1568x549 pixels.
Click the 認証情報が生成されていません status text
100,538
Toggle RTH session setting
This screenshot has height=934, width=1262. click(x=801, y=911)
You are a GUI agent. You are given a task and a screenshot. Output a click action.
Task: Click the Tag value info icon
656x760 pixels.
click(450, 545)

....................

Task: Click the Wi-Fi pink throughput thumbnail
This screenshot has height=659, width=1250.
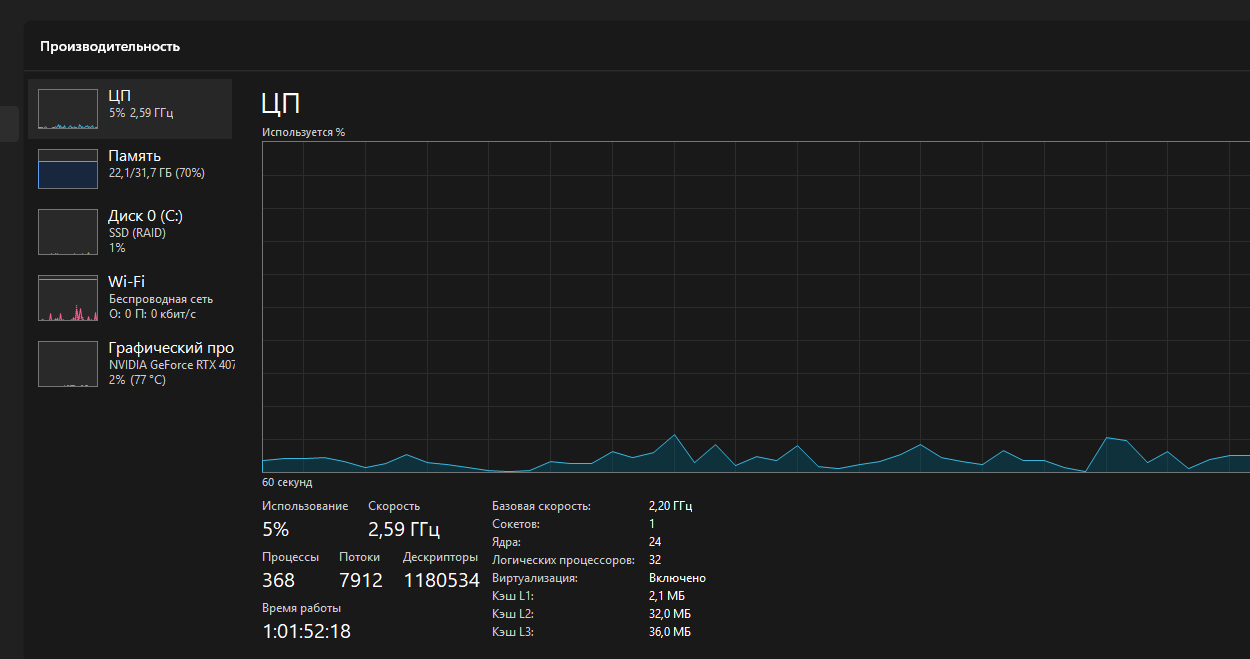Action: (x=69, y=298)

....................

| WHAT IS REQUIRED |
Within the material above, copy exactly the lines from the line that holds "Click the 認証情報が生成されていません status text" up to and including the line that holds "Task: Click the Tag value info icon".

| SOLUTION TO THIS EXERCISE |
Click the 認証情報が生成されていません status text
100,538
Toggle RTH session setting
This screenshot has height=934, width=1262. click(x=801, y=911)
You are a GUI agent. You are given a task and a screenshot. Output a click action.
Task: Click the Tag value info icon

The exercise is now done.